DIRECTION → Quote the records verbatim from the line containing "Close the lectoroom 6_07 presentat.psd tab" down through the line containing "The image size is (1554, 784). tap(449, 337)", both lines included, and leave the pictures out.

RECORDS →

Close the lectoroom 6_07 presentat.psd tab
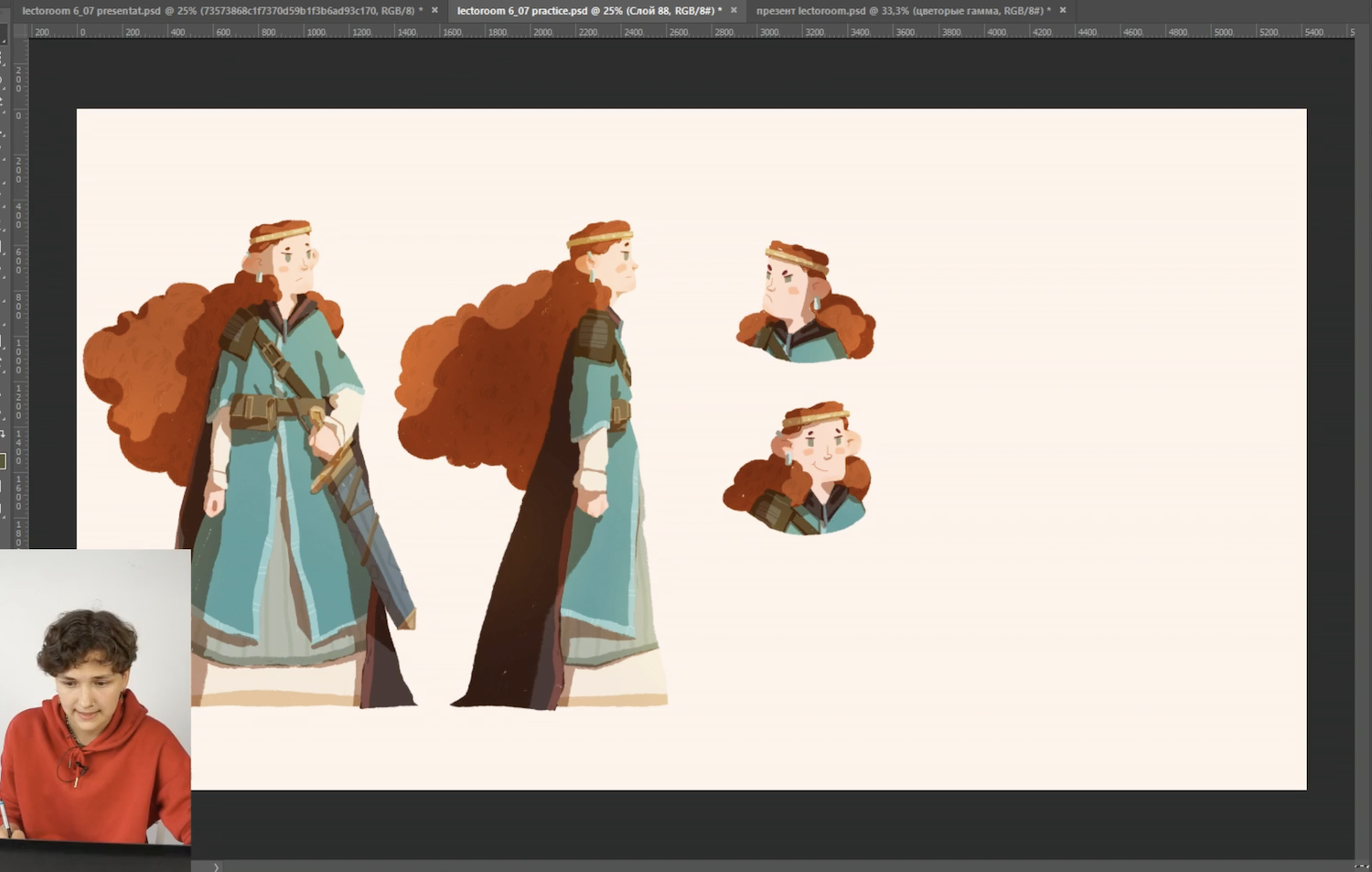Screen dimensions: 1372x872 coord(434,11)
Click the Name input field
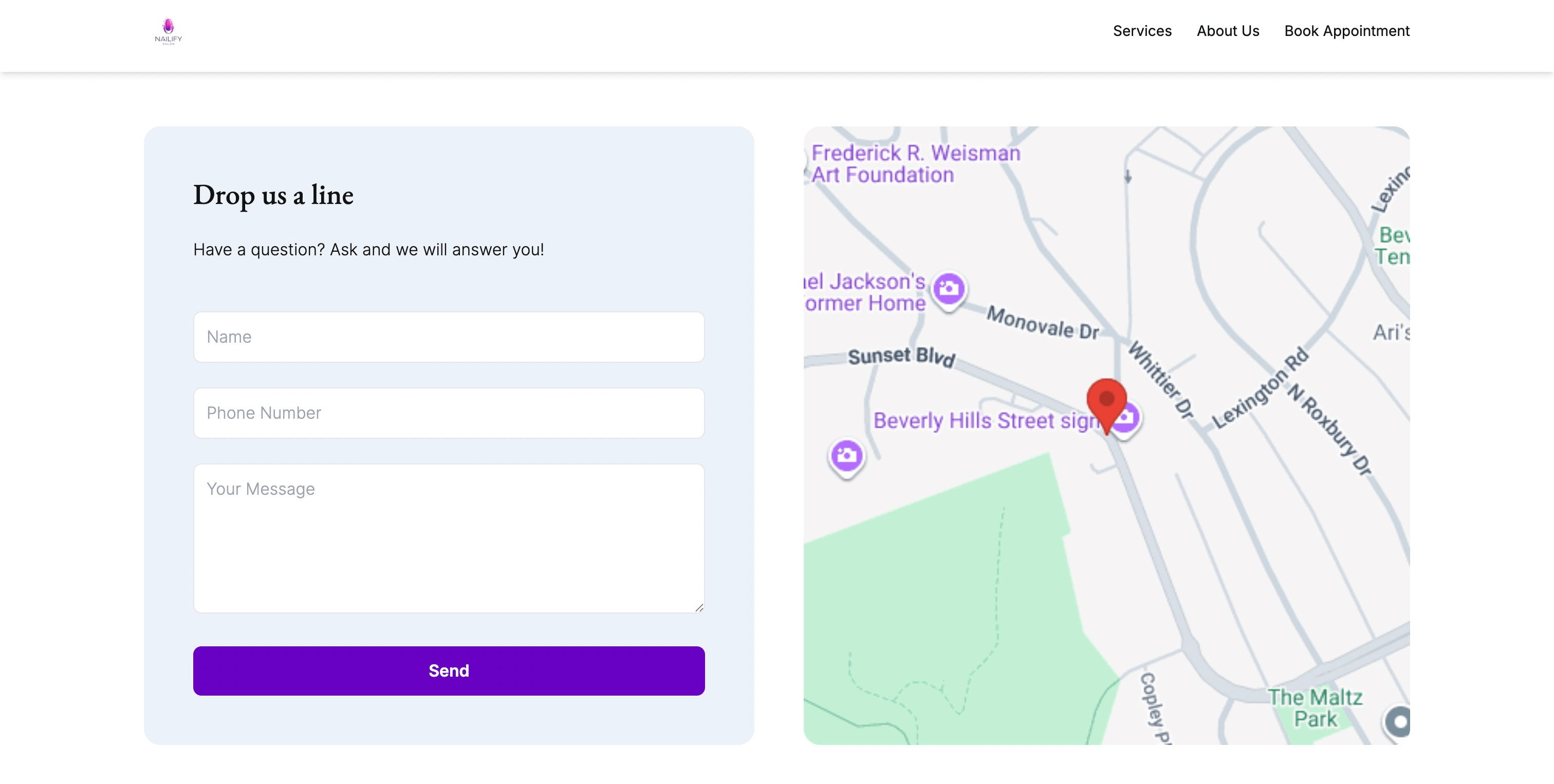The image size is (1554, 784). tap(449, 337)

* * *

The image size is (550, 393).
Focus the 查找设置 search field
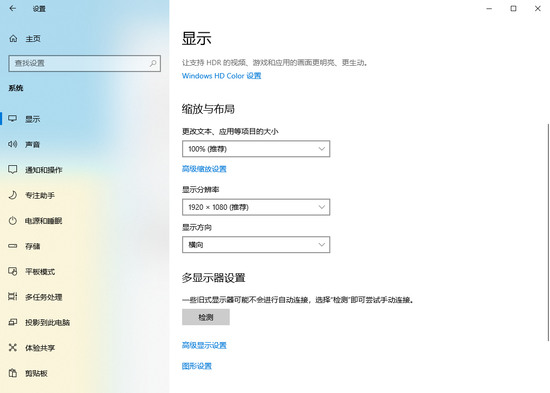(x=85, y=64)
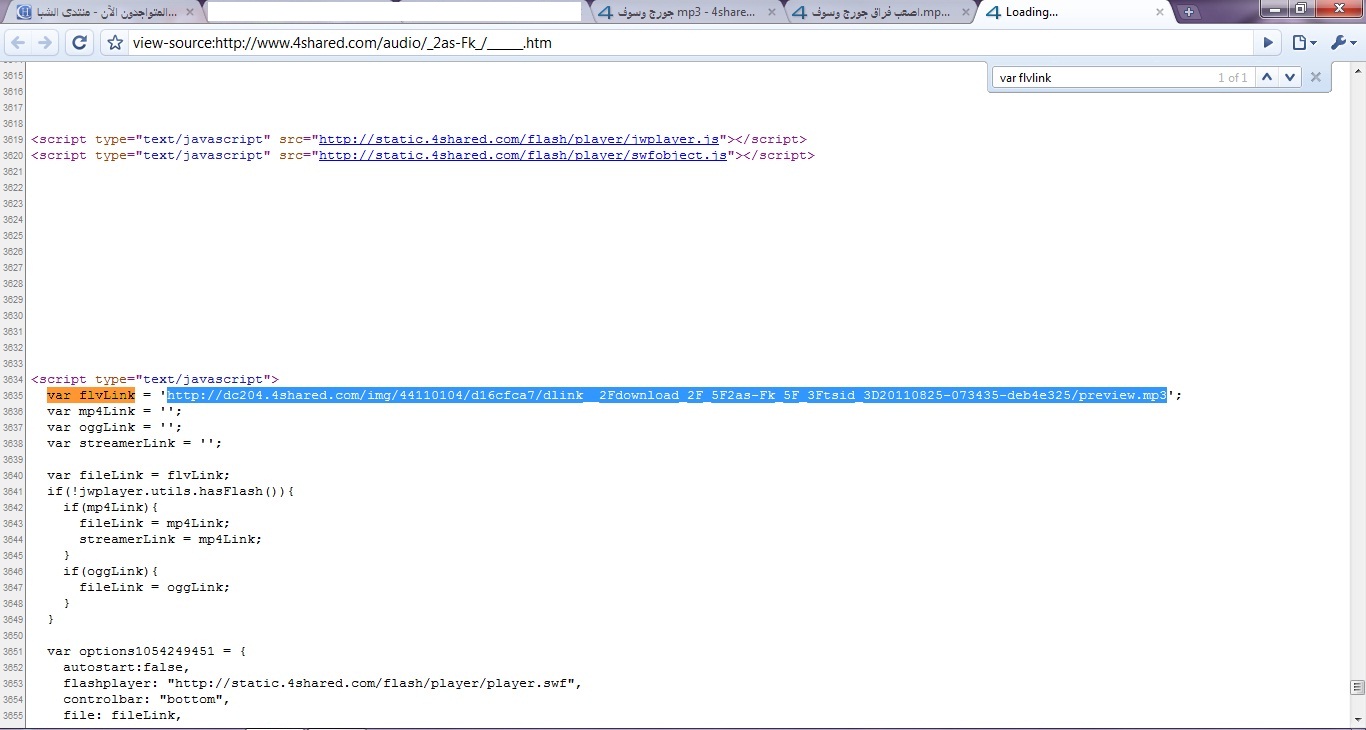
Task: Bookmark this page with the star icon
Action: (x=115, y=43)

FULL OUTPUT →
Close the lectoroom 6_07 presentat.psd tab
Screen dimensions: 1372x872 coord(434,11)
Click the Name input field
The image size is (1554, 784). tap(449, 337)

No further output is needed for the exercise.